Outro aspecto que chama a atenção é que, em uma das cenas cotidianas, antes de entrar na praça, Hirayama passa por um torii, uma espécie de portal que indica a entrada de um âmbito budista ou xintoísta e sinaliza uma  passagem para deuses. Antes de atravessar o torii, Hirayama realiza a ação de se curvar, um gesto japonês conhecido como ojigi e geralmente é usado para mostrar respeito ou reverência. O mesmo gesto de reverência é realizado pelo protagonista, logo após fazer sua habitual ação cotidiana de contemplar a copa das árvores. 

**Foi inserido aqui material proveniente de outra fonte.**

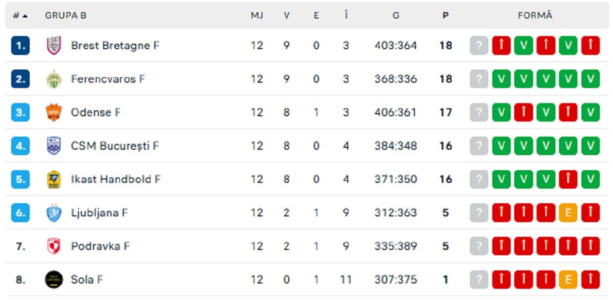Click the Brest Bretagne F club crest
613x300 pixels.
pos(53,45)
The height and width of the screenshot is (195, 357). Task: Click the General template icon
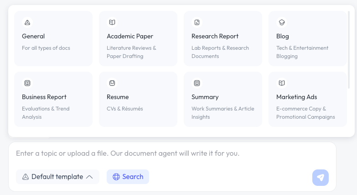(x=27, y=22)
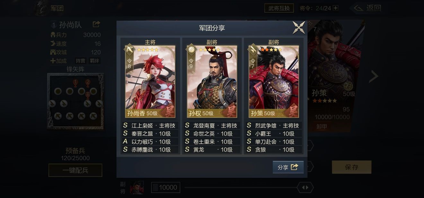The width and height of the screenshot is (424, 198).
Task: Tap the plus icon beside 将令 24/24
Action: pyautogui.click(x=336, y=8)
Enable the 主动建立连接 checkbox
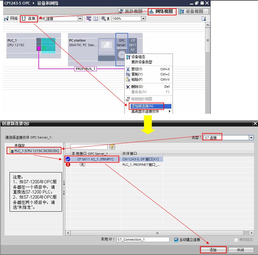 (176, 239)
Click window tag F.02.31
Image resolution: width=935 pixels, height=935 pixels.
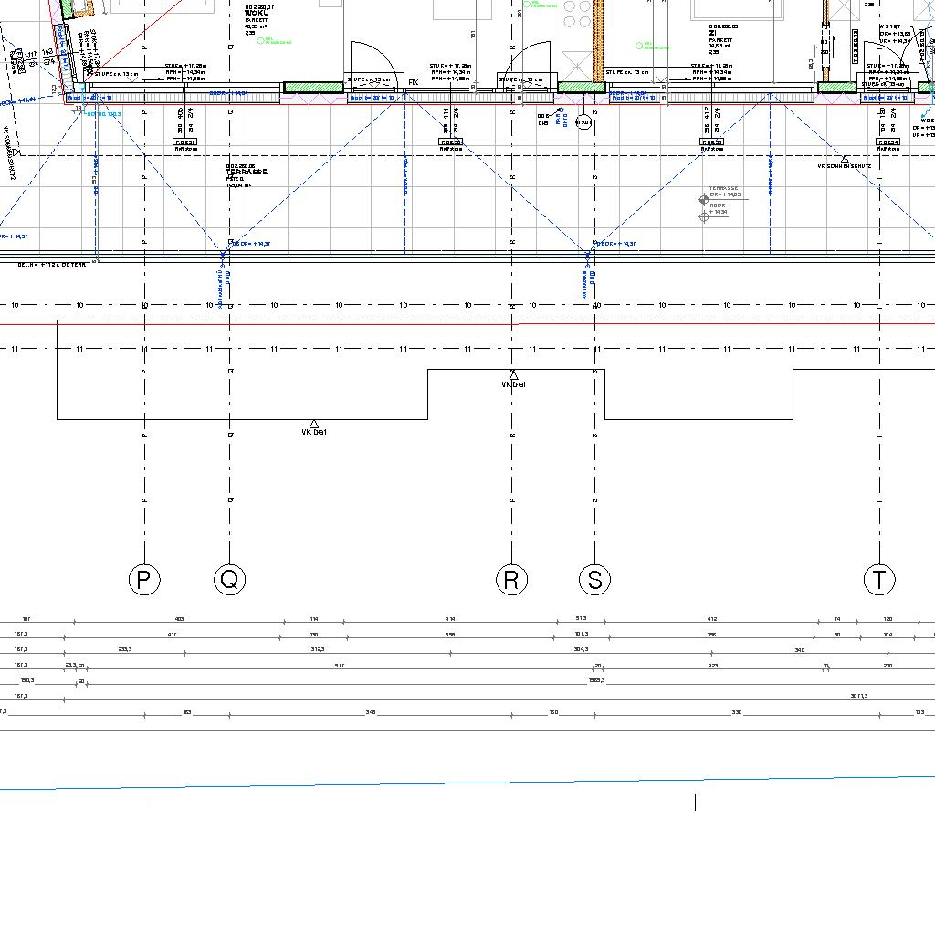(x=184, y=142)
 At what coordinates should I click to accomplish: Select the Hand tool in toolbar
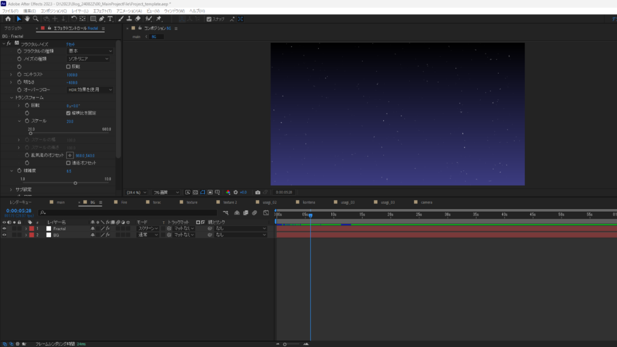pyautogui.click(x=27, y=19)
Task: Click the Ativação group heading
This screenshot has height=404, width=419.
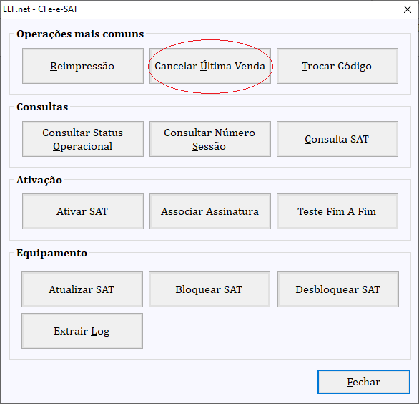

Por mais banais e singelos que sejam as ações cotidianas de Hirayama, podemos pensar que tudo possui um sentido para o protagonista e que nada é feito de forma vazia. Hirayama preenche com gestos e olhares plácidos aquilo que enxergamos como o vazio cotidiano, aproveitando cada ato e cada gesto, realizando o exercício, à risca, de um verdadeiro carpe diem, expressão latina que traz  a ideia de aproveitar o dia em sua tradução. 

O silêncio do mundo introvertido de Hirayama, que preenche o filme ao longo dos seus 125 minutos, é intercalado com a playlist de músicas diárias dele que pincelam um toque característico e específico à trama. O que não é verbalizado pelo protagonista durante a narrativa, é ocupado por músicas diversas, clássicos das décadas de 60 e 70, com destaque especial para a música de abertura House Of The Rising Sun Song da banda The Animals, Perfect Day de Lou Reed e que dialoga bem com o título do próprio filme e Feeling Good de Nina Simone. 

Apesar de parecer simplista, Perfect Days possui sua beleza e notoriedade. Tomando o cotidiano como pano de fundo de sua história, Wenders nos revela a sensibilidade que viver exige e que por vezes, nos descuidamos de cuidar e, por que não, aproveitar? É claro que nem tudo são flores e percebemos que Hirayama não possui a vida mais tranquila que alguém possa ter. No entanto, o filme tem a força de nos fazer pensar: o que é uma vida tranquila? Certamente as intempéries do cotidiano capitalista nos tiram a capacidade de refletir a respeito disso com maior frequência, uma vez que o trabalho e preocupações financeiras, comprometem grande parte de nosso tempo vivendo o cotidiano. Mas, por sorte, a arte nos auxilia nesse estudo. 

Você pode conferir “Dias Perfeitos nos cinemas a partir do dia 29 de fevereiro de 2024 e em breve na plataforma da MUBI.